Der deutsche Sportartikelkonzern lud im brasilianischen Rio de Janeiro zu einer Party in eine mit Nazi-Memorabilia geschmückte Villa. Ein Fest mit Folgen.

Hakenkreuz-Ornamente am Swimming Pool der Adidas-Party. Bild: oglobo.globo.com/blogs/cuenca/

Bayern München, die deutsche Fussball-Nationalelf und sogar Kubas greiser Diktator Fidel Castro schwören auf Adidas, die Marke mit den drei Streifen. Dieses Jahr wird der Weltkonzern aus dem bayrischen Herzogenaurach 60 Jahre alt. Das will gefeiert werden: Rund um den Globus lädt das Unternehmen ausgewählte Gäste - darunter etwa Missy Elliott und David Beckham - zu exklusiven "Adidas House Partys".

Vergangen Freitag feierte man in Rio de Janeiro. In einer mondänen Privatvilla im Reichenviertel Gávea konnten sich rund 400 geladene Gäste - darunter auch der Sohn des Tropicalismo-Stars Caetano Veloso, Zeca Veloso - zu Livemusik und DJs vergnügen. Oder ein Bad im Pool nehmen - mitten unter blauen und weißen Luftballons mit dem Adidas-Logo. Die Fliesen, die das Schwimmbecken umrandeten, wurden von einem anderen Symbol geziert: dem Hakenkreuz.

ANWEISUNG:
Gib aus dem Text über die Adidas-Party in Rio de Janeiro den Abschnitt wortgetreu wieder, der mit „Bayern München, die“ beginnt und bis einschließlich „geziert: dem Hakenkreuz.“ reicht.

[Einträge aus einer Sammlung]
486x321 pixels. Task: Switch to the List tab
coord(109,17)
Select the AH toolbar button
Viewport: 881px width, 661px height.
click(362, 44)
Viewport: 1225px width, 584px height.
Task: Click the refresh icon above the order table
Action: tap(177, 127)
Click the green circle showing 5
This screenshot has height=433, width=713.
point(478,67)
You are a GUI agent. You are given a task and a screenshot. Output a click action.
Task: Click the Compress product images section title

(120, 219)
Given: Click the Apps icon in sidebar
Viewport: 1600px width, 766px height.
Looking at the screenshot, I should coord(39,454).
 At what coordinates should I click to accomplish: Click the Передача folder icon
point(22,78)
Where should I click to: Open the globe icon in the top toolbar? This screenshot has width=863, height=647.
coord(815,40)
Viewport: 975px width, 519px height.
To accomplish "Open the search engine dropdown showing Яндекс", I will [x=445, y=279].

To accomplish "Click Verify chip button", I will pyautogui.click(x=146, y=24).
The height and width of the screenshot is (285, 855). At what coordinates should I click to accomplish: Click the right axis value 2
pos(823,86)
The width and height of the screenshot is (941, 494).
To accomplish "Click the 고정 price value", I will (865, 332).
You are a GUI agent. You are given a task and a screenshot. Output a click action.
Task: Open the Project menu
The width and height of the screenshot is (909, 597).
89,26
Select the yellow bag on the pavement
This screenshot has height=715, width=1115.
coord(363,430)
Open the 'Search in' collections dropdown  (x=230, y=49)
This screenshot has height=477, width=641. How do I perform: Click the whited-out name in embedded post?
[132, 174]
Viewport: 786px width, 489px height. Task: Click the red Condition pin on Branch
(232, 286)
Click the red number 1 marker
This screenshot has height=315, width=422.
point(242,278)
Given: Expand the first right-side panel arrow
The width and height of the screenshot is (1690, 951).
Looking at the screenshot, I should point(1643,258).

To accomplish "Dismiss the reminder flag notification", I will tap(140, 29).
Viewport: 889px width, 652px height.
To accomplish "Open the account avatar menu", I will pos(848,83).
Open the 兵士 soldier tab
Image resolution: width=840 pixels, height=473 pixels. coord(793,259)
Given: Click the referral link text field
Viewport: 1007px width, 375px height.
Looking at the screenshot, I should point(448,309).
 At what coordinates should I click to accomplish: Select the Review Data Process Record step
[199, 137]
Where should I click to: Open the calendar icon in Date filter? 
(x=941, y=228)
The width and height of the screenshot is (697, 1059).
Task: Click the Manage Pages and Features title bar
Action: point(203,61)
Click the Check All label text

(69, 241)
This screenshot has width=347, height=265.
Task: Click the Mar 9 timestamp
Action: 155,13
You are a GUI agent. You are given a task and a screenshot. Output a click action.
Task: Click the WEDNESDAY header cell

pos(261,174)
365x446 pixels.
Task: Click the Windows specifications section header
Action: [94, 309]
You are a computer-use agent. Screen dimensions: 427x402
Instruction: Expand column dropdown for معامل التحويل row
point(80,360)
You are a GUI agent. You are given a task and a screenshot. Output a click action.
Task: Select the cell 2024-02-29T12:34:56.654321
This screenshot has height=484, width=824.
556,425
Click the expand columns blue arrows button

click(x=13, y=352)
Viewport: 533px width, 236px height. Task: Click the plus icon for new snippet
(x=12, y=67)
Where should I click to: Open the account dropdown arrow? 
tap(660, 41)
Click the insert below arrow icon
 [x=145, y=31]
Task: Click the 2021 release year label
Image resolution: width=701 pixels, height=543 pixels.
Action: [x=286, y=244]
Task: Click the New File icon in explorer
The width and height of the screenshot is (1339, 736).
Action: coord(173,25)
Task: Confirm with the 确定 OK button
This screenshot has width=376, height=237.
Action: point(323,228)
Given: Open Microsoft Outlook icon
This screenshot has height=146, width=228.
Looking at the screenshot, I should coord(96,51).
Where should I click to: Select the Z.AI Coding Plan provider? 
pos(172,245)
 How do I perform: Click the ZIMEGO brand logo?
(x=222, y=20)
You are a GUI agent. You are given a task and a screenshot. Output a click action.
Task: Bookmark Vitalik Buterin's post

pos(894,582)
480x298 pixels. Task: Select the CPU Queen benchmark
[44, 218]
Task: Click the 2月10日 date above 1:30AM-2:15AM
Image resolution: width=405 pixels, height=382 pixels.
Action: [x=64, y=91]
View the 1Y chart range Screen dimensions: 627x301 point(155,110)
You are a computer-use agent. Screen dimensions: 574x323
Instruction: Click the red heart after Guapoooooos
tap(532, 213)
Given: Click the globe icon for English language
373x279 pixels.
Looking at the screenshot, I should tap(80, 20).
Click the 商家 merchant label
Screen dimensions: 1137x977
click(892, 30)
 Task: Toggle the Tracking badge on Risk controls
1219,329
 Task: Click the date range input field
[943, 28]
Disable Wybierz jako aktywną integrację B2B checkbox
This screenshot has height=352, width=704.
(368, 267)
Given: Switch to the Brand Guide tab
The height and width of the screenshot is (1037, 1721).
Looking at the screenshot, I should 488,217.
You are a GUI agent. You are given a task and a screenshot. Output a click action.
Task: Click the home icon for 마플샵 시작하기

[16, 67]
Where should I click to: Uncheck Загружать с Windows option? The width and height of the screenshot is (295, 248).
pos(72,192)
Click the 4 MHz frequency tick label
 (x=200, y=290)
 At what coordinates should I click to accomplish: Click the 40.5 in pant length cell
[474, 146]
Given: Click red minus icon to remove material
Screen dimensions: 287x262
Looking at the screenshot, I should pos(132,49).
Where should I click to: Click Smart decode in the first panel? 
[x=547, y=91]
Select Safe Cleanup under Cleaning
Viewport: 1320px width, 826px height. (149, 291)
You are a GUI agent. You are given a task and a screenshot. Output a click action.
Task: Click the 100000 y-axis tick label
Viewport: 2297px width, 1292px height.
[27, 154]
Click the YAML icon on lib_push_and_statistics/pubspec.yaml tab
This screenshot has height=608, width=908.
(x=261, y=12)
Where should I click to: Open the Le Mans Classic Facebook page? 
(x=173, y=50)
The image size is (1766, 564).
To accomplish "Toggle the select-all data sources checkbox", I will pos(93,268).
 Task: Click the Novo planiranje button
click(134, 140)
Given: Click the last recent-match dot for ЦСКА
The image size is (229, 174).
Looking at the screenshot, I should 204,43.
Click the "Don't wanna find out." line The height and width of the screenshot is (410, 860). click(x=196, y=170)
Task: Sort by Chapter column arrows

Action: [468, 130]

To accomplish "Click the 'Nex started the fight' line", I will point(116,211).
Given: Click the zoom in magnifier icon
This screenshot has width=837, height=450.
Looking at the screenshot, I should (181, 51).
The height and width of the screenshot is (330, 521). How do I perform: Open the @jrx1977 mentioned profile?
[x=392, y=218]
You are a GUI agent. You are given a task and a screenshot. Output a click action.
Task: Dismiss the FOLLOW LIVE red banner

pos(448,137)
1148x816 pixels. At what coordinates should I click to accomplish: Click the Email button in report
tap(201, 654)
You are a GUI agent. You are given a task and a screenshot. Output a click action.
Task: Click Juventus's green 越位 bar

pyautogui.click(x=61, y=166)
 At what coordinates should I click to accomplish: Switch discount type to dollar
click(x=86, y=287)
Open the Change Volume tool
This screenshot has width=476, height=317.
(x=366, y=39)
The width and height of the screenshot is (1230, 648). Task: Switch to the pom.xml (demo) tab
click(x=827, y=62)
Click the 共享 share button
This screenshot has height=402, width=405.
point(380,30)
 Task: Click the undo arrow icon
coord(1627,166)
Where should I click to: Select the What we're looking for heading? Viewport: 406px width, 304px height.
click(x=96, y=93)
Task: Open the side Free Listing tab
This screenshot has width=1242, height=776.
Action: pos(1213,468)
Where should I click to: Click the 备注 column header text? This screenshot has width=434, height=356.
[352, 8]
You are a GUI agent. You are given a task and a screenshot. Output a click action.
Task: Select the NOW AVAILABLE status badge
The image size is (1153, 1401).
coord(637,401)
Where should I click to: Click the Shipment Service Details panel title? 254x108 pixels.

LÖSUNG DER AUFGABE:
Bayern München, die deutsche Fussball-Nationalelf und sogar Kubas greiser Diktator Fidel Castro schwören auf Adidas, die Marke mit den drei Streifen. Dieses Jahr wird der Weltkonzern aus dem bayrischen Herzogenaurach 60 Jahre alt. Das will gefeiert werden: Rund um den Globus lädt das Unternehmen ausgewählte Gäste - darunter etwa Missy Elliott und David Beckham - zu exklusiven "Adidas House Partys".

Vergangen Freitag feierte man in Rio de Janeiro. In einer mondänen Privatvilla im Reichenviertel Gávea konnten sich rund 400 geladene Gäste - darunter auch der Sohn des Tropicalismo-Stars Caetano Veloso, Zeca Veloso - zu Livemusik und DJs vergnügen. Oder ein Bad im Pool nehmen - mitten unter blauen und weißen Luftballons mit dem Adidas-Logo. Die Fliesen, die das Schwimmbecken umrandeten, wurden von einem anderen Symbol geziert: dem Hakenkreuz.